Separation at birth

I read Phillip Pullman’s Northern Lights many years ago and I was struck by the pain a human endures when severed from their daemon. The guillotine falls and the energy released rips holes between dimensions. I felt that pain when being separated from this baby. I’ve been here before, twice. Yet I have never ever felt anything like this. The birth of my first was a messy, rushed emergency delivery, where I was gone into oblivion by anaesthetic so I had no idea of what was happening. My second delivery was all natural, swellings of pain that crashed in waves over my body. Taking days and days, sleeplessness and lack of food, I finally opened like a shattered and torn flower and out she came. Yet even that pain did not feel like a severance. This did. This felt like our bodies, our spirits had been severed from one another. I had to be cut open, a ‘natural’ section where we could watch him emerging, a full eight minutes of indignant crying of his rapidly pinkening face as the rest of his body stayed firmly in utero. Then, once he emerged fully, he was put onto my breasts to blindly hunt for nothing he’d ever known before. Then finding it and sucking my newly ready breasts.

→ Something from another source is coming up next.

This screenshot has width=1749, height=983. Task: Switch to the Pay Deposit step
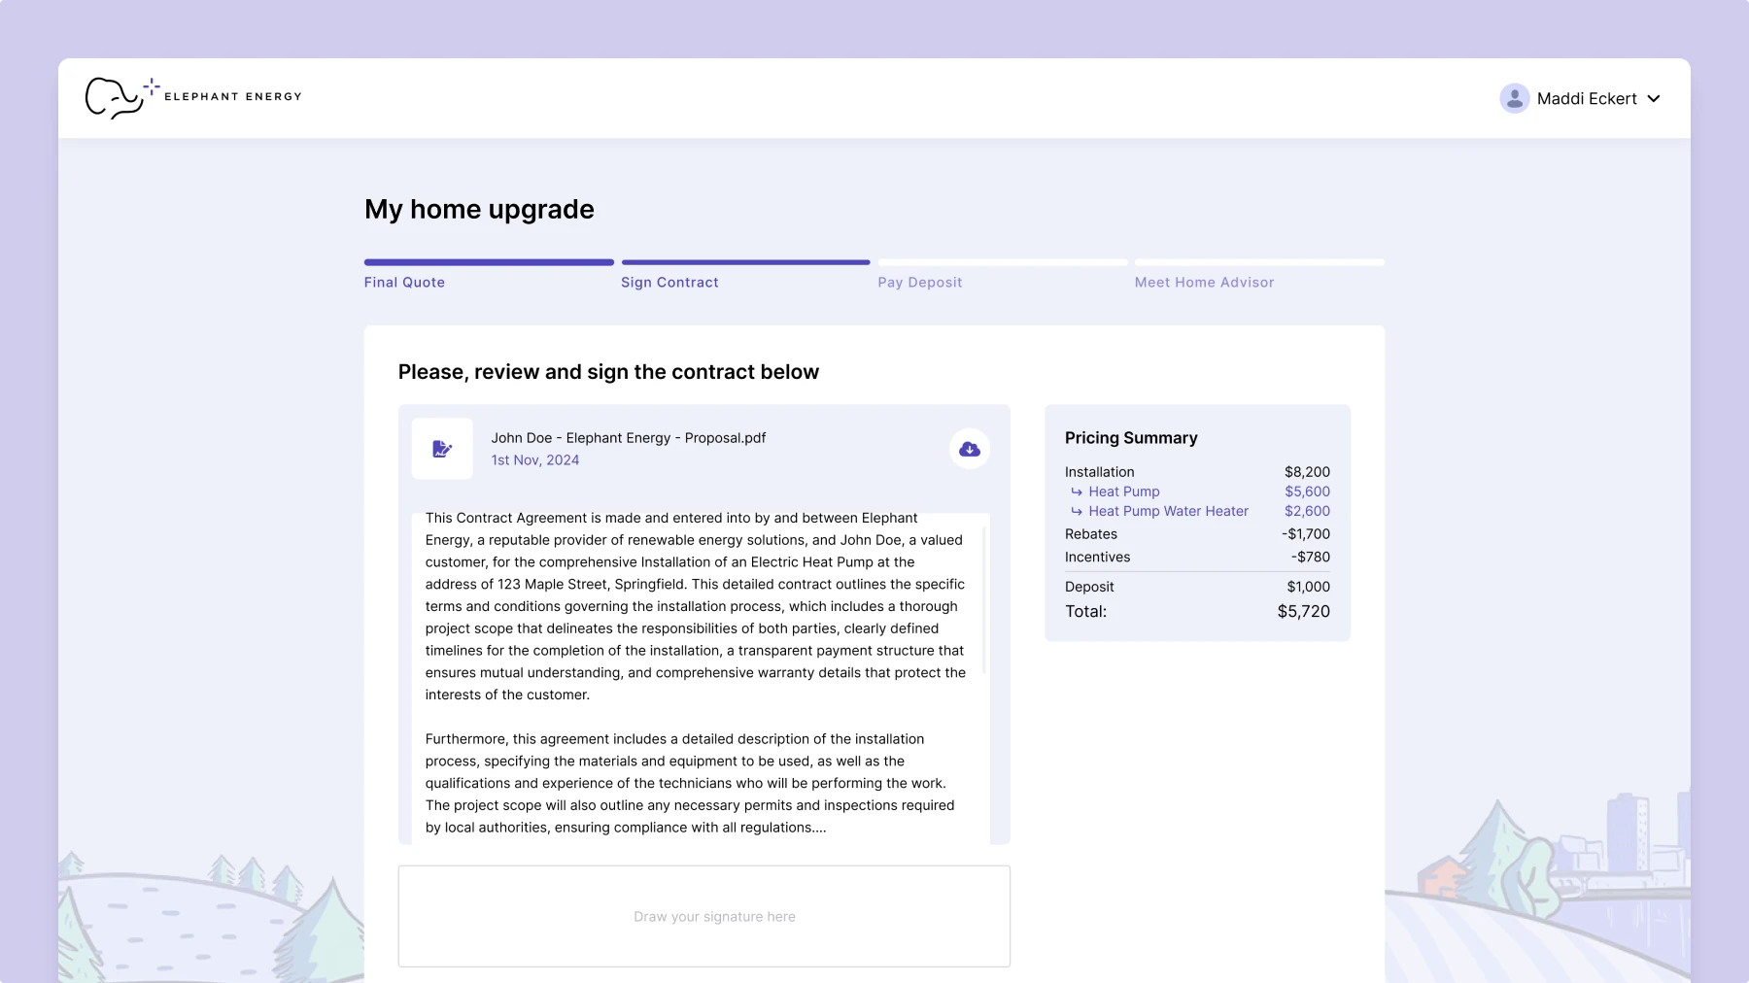(919, 283)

As my body has aged I have become finally and surely aware of my fallibility, my fragility. I have felt now how healing takes place, of deeply created scars. I have learned to understand pain too. Debilitating pain, where I reach willingly for heavy medication, just to manage this feeling. I cannot be with this. I need to numb this, exacerbated by having a cold. Every cough and sneeze terrorises me into thinking I’m going to burst open my gut for all to see. Ripping, searing heat. Husband pushes a pillow into my cut as I get ready. Yet I never burst and I never tear. I heal. Miraculous.

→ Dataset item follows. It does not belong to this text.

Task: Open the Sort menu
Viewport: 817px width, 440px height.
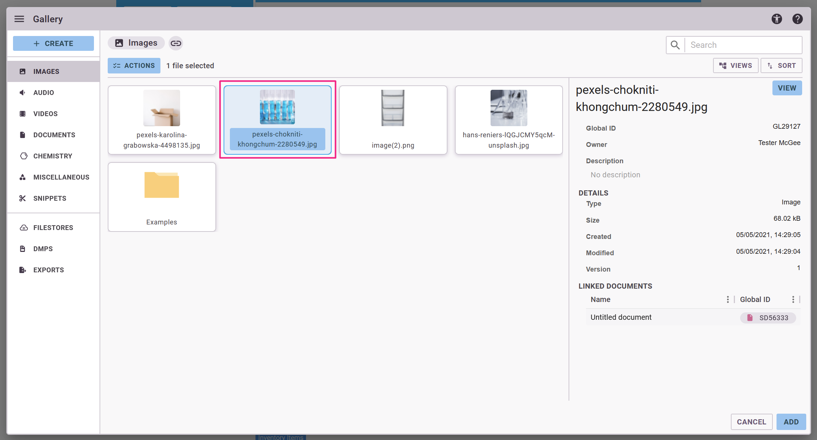Action: coord(781,66)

Then I get better. Baby grows so beautifully. An ounce a day! How happy this makes me. I catch myself looking at my naked body in the full length bathroom mirror: blackened tummy, turning incredible colours of yellow and green, crimson scar and deep, deep blue bruises. Swollen tummy and engorged breasts. Nipples blistered, shoulders hunched. I have the face of a stranger and the eyes of a doe. Yet within I have reached somewhere that I have spent many years practicing meditation to reach: single-minded and complete surrender of being. I am now here to keep Baby alive with milk. I function on low battery, yet I have something I have always struggled to have: a still mind.

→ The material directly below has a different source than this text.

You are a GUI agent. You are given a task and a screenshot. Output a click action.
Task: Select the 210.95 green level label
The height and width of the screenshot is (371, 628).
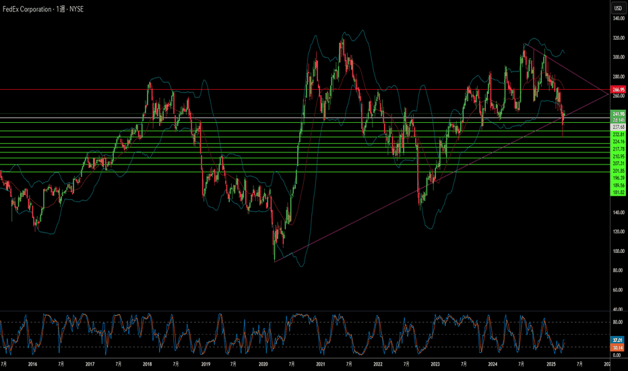click(x=618, y=156)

My mind is now on low battery. Light seems dimmed, functions take less energy, fewer critical functions function at all in fact. Respond to the cry of the Baby. Sit. Read a book. Have a drink of water. Allow my empty mind to just be that. Empty. What a wonderful feeling! No more racing mind, the chattering monkeys have quietened down, and possibly have left the building. Silence and peace prevails within my mind. It has taken severance of me from my spirit to have this happen. A simplicity prevails, so much so that I have wondered if I would find the words to write this. Thoughts have floated gently by like clouds in a blue sky. Now I have written them and captured them. Not all of them though. I want to write about how my chickens gave me so much therapy when pregnant, how they’re possibly the only other things I think about, them and my family. Better feed them (the girls), better clean them out (the chickens), better say thank you a lot more often (to my husband). Be grateful for them all. Spread the peace within my spirit that this has given me.

I look again at my body in the mirror. I see the strength it took to conceive, grow and birth a new, bright soul into this world. A soul that has lit up our lives in his own, joyous ways. Brown-eyed boy, our Joyous One. I am grateful and I am home.